The distal tubule continues from the thick ascending limb of Henle in the medulla as a straight segment passing back into the cortex next to the originating renal corpuscle for that nephron and then on as a convoluted segment continuing on to the collecting duct. The lining epithelium is simple cuboidal with few a microvilli, but no well organized brush border. As in the proximal tubule, lateral cell interdigitations prevent paracellular fluid transport and basal infoldings with mitochondria reflect the presence of ATPase dependent sodium pumps. The primary function of the distal tubule is to reabsorb NaCl. The epithelial cells are impermeable to water, so it cannot follow NaCl into the interstitium here, and the distal tubule lumen contents are generally hypotonic. These cells also resorb bicarbonate while excreting nitrogen as ammonia.
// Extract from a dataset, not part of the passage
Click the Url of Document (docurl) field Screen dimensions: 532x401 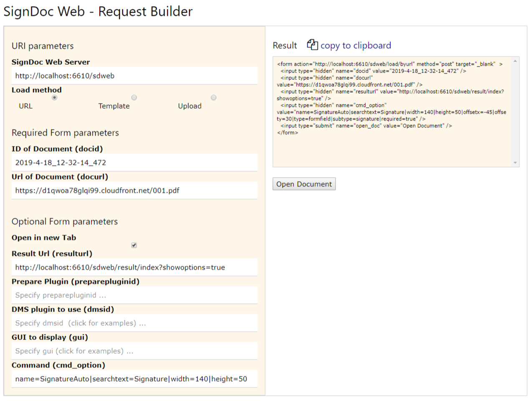134,190
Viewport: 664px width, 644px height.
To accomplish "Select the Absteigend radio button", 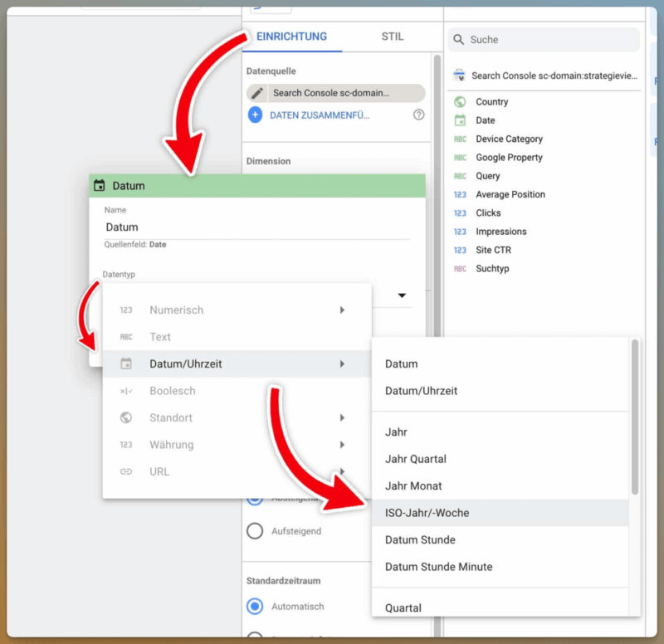I will 256,498.
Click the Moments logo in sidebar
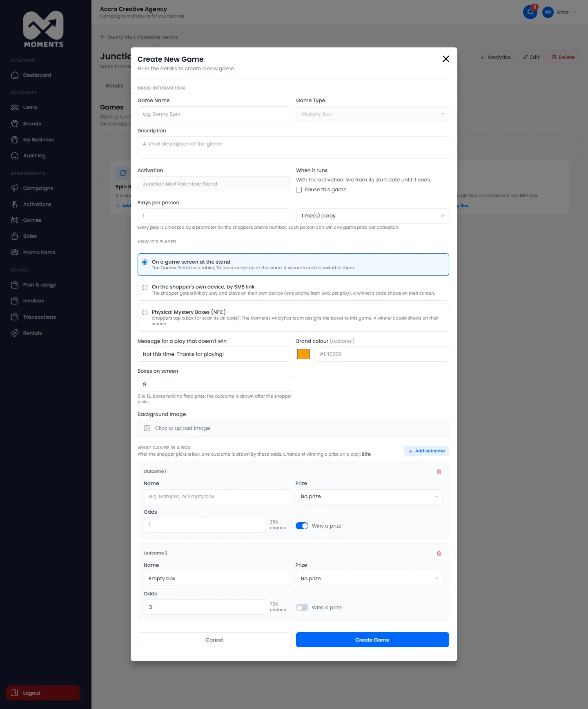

The return of each distal tubule to pass beside the vascular pole of its originating renal corpuscle is important for endocrine kidney function of the juxtaglomerular apparatus described below.

Several distal convoluted tubules drain together into a collecting tubule which conducts urine through the cortex to converge into collecting ducts descending towards the medulla as medullary rays and then through the medulla into the minor calyces. The simple cuboidal lining of the collecting ducts and tubules is easily distinguished from the proximal and distal tubules due to its clearly visible intercellular boundaries (i.e. lack of lateral interdigitations). Tight junctional complexes still restrict paracellular transport.
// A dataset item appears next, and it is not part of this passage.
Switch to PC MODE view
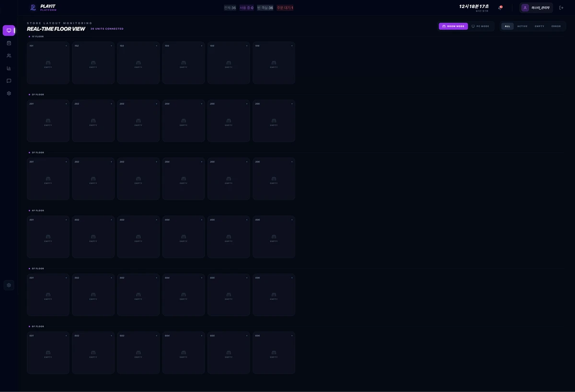Viewport: 575px width, 392px height. pyautogui.click(x=481, y=26)
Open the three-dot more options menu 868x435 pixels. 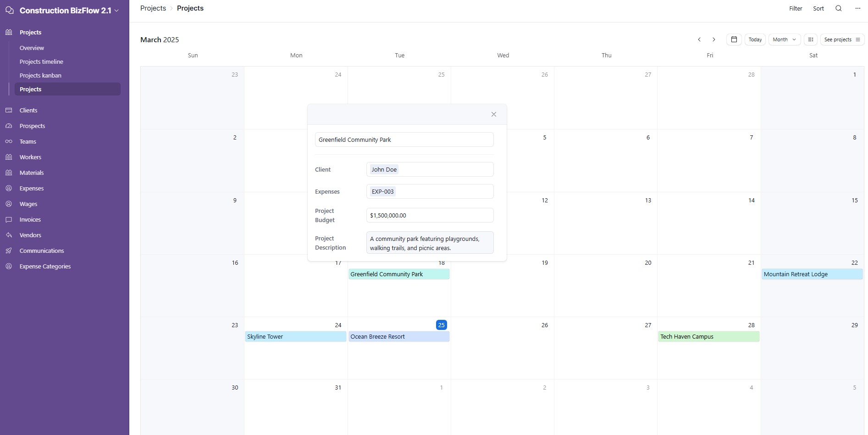pyautogui.click(x=857, y=8)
The collecting ducts do not just function to conduct urine, but also participate ion the final steps of renal regulation of salt and water balance. They secrete H⁺via a proton pump to acidify the urine, and resorb Na⁺ in exchange for K⁺ under the regulation of an adrenal hormone, aldosterone. Another hormone, anti-diuretic hormone (ADH), secreted by the pituitary when CNS receptors indicate sense increased blood tonicity, regulates water permeability of the collecting duct cells. Typically urine entering the collecting ducts is hypotonic. ADH can increase water resorption by inducing apical vesicles containing water channels (aquaporins) to fuse with the apical duct cell membranes. Water permeability of the collecting duct epithelium increases causing water resorption and urine concentration. If needed, greater than 99% of the filtered water can be resorbed.

The renal artery enters the kidney at the hilus and branches to form several interlobar arteries that course radially towards the capsule, passing between the pyramids in the medulla. Perpendicular branches arise at the level of the corticomedullary border and these arcuate arteries follow that arcing border. From the arcuate arteries arise perpendicular interlobular branches that again course radially now marking the boundaries of cortical lobules. Branching off from these throughout the cortex are the afferent glomerular arterioles which end in renal glomeruli.
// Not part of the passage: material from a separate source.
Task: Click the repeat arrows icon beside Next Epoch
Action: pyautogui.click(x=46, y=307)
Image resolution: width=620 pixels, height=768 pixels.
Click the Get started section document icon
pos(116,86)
The glomeruli are examples of portal circulatory systems, meaning that the arterial blood passes from an arteriole through a system of capillaries which then merge to form another arteriole, not a venule, which eventually branches to form capillaries again. The efferent glomerular arterioles emerging from cortical (short) nephrons subsequently give rise to a peritubular capillary network that surrounds the ascending and descending limbs of the short loops of Henle. Efferent arterioles from the juxtamedullary (long) nephrons give rise to long, thin, straight, capillary vessels, the vasa recta, that plunge deep into the medulla, form hairpin loops, and return back toward the cortex. The ascending vasa recta follow closely parallel to the descending portion of the same vessel, so forming an important part of the renal countercurrent system. The descending arterial side of these capillary vessels has a continuous endothelium, but the ascending venous portion has a very thin fenestrated endothelium. Vasa recta penetrate to various medullary depths before turning back. At the corticomedullary border, the ascending vasa recta flow into interlobular and arcuate veins. The large renal veins accompany the arteries (i.e. interlobar, arcuate, and interlobular veins).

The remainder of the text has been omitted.